Sat Nav, radio, DAB radio, Bluetooth, CD playback and USB connectivity are all part of the system with DVD playback available also. The screen has a split viewing option, offering a vast array of views to best suit owners needs and this model tested is equipped with a Mark Levinson premium surround audio system option at £1000 and the quality is fantastic.
I will confess now that I am rarely a fan of interiors and tech within Japanese cars as in general they are lacking in the quality that the European makers have consumers accustomed to, however this Lexus really is a turn up for the books with no cheap materials or tech anywhere within it.
Engine wise the GS-F is treated to a masterpiece in the form of a 5L V8 producing 470bhp with 390lb/ft of torque that will propel from 0-60mph in just 4.6 seconds. This engine is matted to an 8 speed auto gearbox with paddle shift.
Economy isn’t something you buy a GS-F for with a combined return of mid to late teens over a weekend with a drop to around 9 mpg on average with a spirited late night run whilst annual tax comes in at £515/annum.
The words I want to use to describe how this engine revs would see me in trouble and would fill the swear box very easily in the office, so I will try and put it politely. This V8 engine revs like WOW and goes like WOW with a huge amount of mid range get up and go!
Selectable driving modes include ECO, Normal, Sport S and Sport + with each mode allowing differing engine map settings and characteristics according to the way in which you wish to drive it. People always ask me questions when I have a car on test and my initial response is “ermmmm”.
This will last a minute before coming up with the answer to the question in hand however when asked about the drive of the GS-F the answer was EERM, sounding the same but meaning “Exciting, Exhilarating, Rewarding and Memorable”.
The driving experience is also race inspired with an adjustable torque vectoring differential, which allows changeable settings as follows; Standard, Slalom (more nimble steering response), and Track which offers the optimum and indeed with traction control fully deactivated offers “expert mode”.
The GS-F offers outstanding power and handling for being such a large car with a perfect balance.

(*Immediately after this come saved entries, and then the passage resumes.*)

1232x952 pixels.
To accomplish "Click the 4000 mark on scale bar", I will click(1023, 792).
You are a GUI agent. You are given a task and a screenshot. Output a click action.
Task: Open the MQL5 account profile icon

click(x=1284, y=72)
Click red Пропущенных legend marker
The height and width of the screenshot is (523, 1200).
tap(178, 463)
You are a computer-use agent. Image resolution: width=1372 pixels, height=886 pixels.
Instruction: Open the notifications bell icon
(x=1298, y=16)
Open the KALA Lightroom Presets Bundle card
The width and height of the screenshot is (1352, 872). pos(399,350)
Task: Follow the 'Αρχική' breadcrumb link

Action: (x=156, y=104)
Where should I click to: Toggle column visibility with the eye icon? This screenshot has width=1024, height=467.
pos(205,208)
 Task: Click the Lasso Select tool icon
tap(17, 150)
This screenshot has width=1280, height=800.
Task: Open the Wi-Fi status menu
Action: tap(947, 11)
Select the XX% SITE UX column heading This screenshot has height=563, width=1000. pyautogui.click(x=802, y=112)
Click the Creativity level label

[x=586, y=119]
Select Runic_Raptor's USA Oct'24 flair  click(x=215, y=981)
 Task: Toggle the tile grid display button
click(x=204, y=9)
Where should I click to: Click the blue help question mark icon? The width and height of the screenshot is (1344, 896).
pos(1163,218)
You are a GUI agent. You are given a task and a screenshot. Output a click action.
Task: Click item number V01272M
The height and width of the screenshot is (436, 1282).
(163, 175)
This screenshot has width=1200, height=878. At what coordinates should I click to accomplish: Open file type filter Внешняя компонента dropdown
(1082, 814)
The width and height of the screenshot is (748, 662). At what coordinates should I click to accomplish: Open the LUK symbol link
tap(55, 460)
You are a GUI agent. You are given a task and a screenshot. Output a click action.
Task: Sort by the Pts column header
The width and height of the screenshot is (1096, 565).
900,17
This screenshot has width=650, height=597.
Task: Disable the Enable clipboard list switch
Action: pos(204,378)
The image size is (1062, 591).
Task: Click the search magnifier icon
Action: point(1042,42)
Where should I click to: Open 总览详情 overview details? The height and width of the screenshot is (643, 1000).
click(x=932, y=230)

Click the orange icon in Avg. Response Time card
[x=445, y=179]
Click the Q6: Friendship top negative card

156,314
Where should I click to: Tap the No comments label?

Safety on the move is aided with adaptive cruise control, lane departure warning, lane keeping assist, auto high beam, 10 airbags and blind spot monitor to list just a few.
Starting at just shy of £70,000 the GS-F is seriously good value for money and unlike many European challengers has very limited options available meaning you wont spend much more than another couple of grand on top of base price simply due to this Lexus having all the toys as stock rather than as options. Lexus we salute you and Lexus Belfast we thank you greatly!